Seorang pilot perlu mencermati kecepatan pesawat saat menjelang pendaratan. Pendaratan hanya akan lancar jika kecepatan dan jarak roda di atas permukaan tanah sepadan. Jika kecepatan pesawat terbang masih tinggi saat roda menyentuh permukaan landasan, maka akan terjadi floating. Situasi ini akan mengundang bahaya makin besar jika disertai adanya cross wind dan turbulensi (angin bertiup secara memutar). Apalagi kalau landasannya tidak panjang.
Sebaliknya, jika kecepatan pesawat terlalu lambat saat roda menyentuh permukaan, justru pesawat akan jatuh ketika ketinggian pesawat masih sekitar 30 cm di atas permukaan tanah. Ketika pesawat jatuh, bagian bawah pesawat akan ikut hancur seiring dengan bantingan keras ke permukaan tanah. Saat itu kemungkinan terancamnya keselamatan penumpang semakin besar.
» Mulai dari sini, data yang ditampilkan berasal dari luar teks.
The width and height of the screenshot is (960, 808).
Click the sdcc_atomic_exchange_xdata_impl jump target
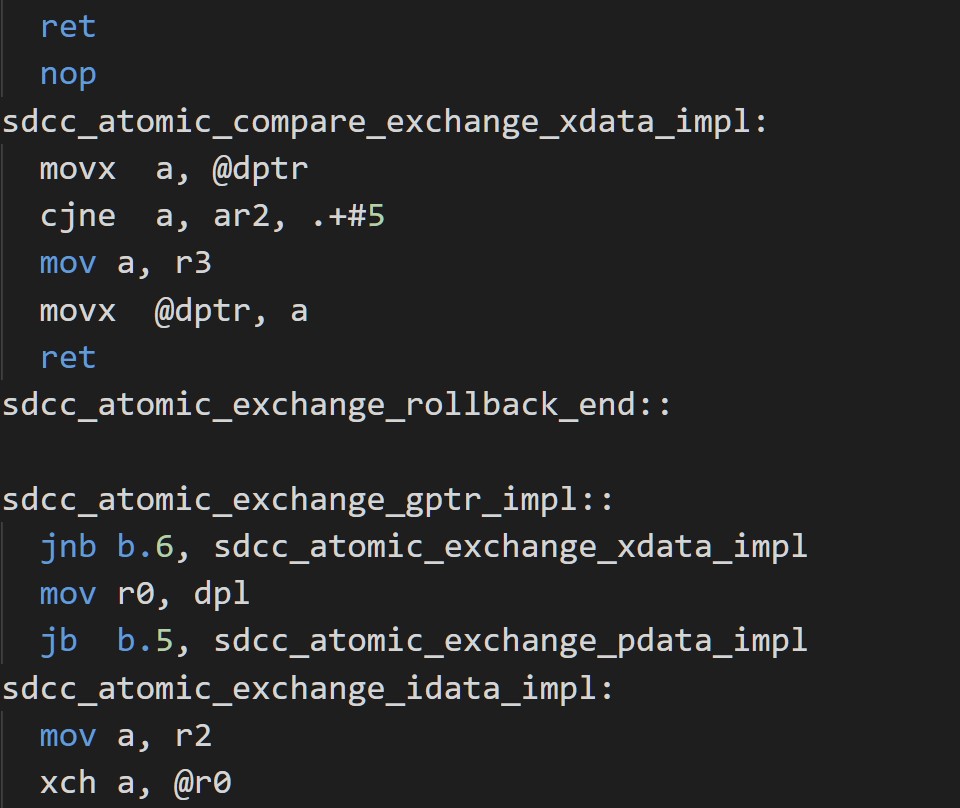(x=511, y=547)
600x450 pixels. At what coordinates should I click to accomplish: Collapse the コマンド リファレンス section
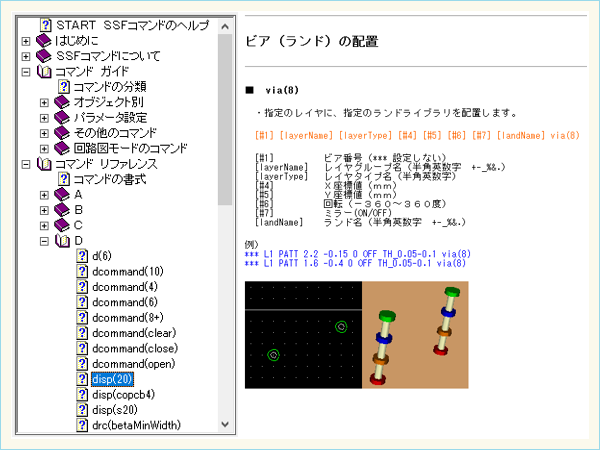pos(26,164)
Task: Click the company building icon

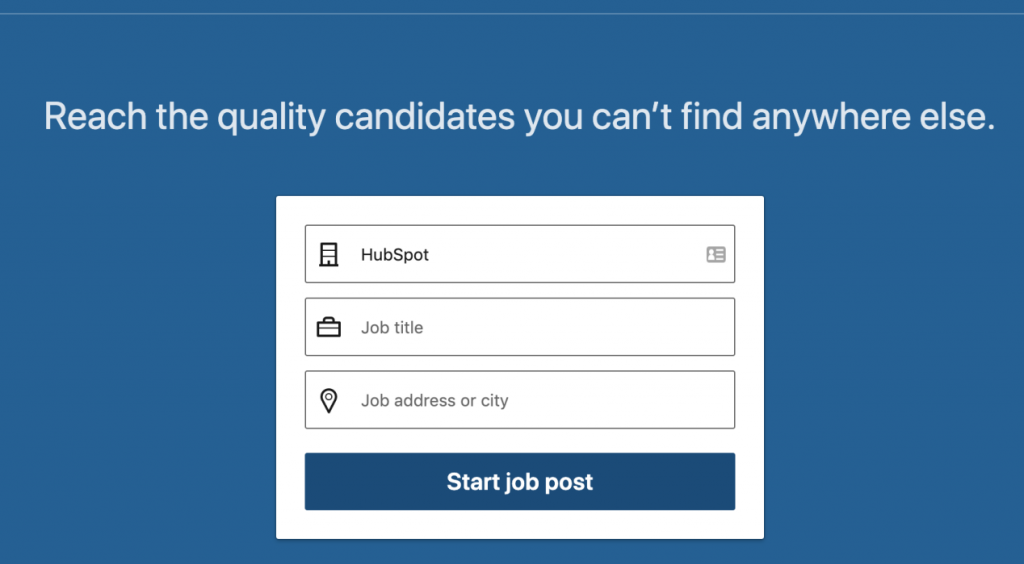Action: pos(328,255)
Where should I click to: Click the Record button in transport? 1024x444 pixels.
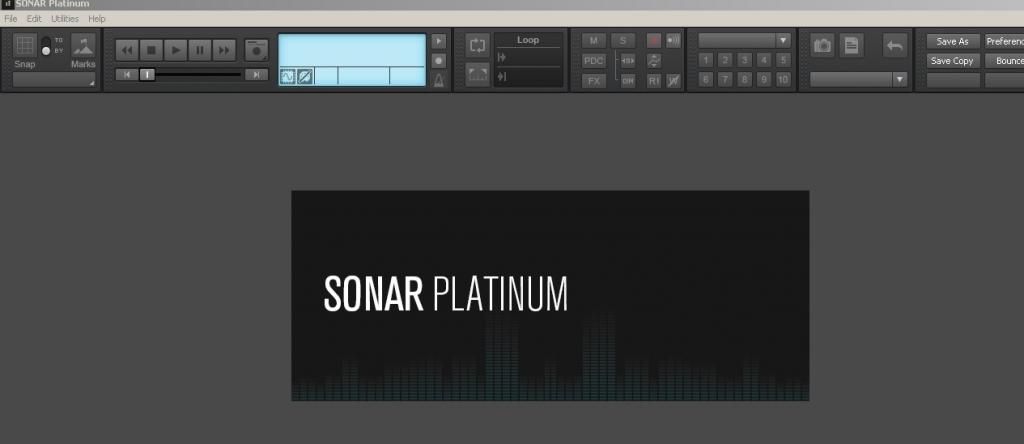[x=257, y=49]
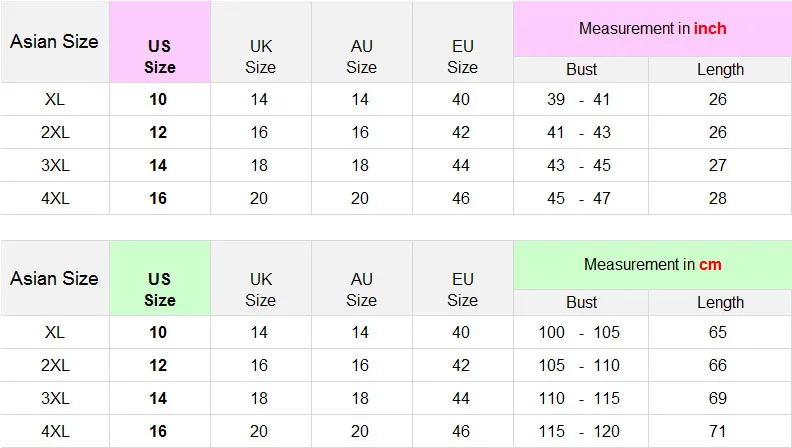Click the length value 71
792x448 pixels.
(718, 431)
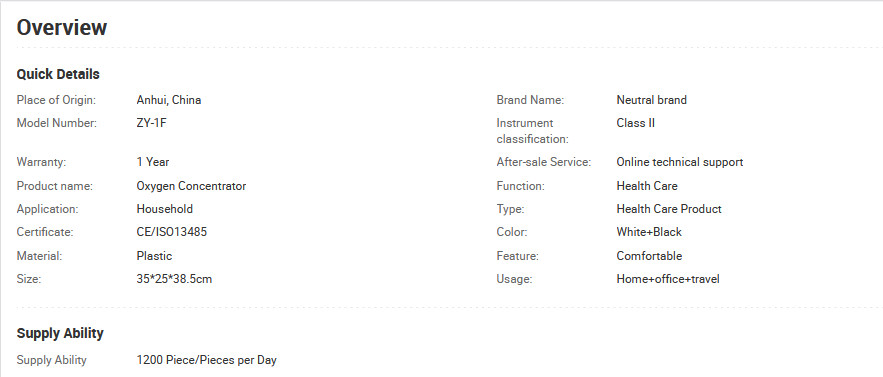The image size is (883, 377).
Task: Select Online technical support text
Action: [x=680, y=162]
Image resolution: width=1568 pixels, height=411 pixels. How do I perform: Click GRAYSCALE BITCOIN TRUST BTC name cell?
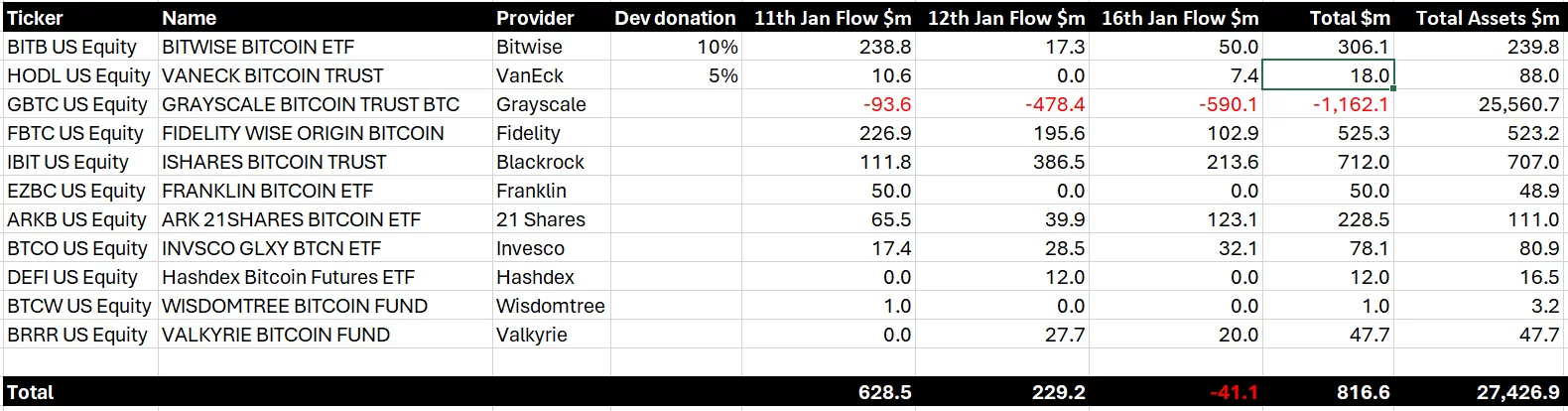click(311, 104)
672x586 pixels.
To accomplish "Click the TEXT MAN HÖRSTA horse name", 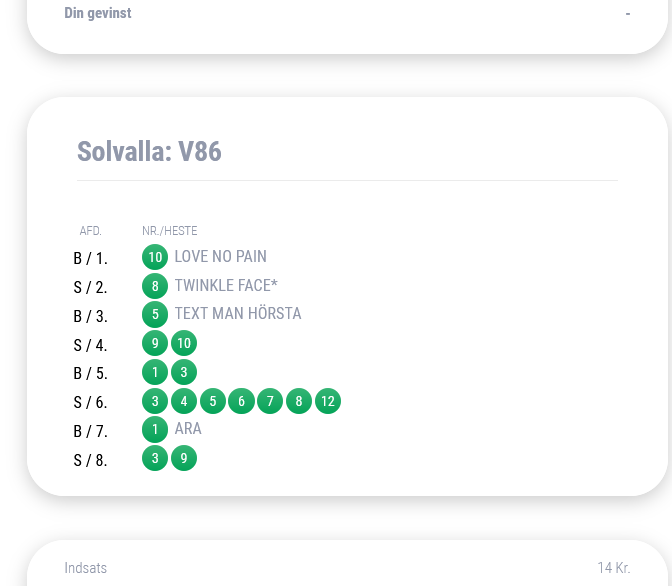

Itu kalau pesawat mendarat secara normal - pesawat mendarat di landasan dengan panjang memadai, tidak ada gangguan cuaca dan gangguan pada pesawat terbang. Bila pesawat mendarat dalam kondisi tidak menguntungkan, misalnya menghadapi cross wind, ada masalah dalam pengaturan flap pesawat, atau kecepatannya tidak optimal, maka pendaratan menjadi petualangan dengan hasil yang serba tidak pasti. Di sini diperlukan pilot dengan keterampilan yang maksimal, pengalaman yang cukup, kewaspadaan, serta kondisi fisik dan mental yang sempurna.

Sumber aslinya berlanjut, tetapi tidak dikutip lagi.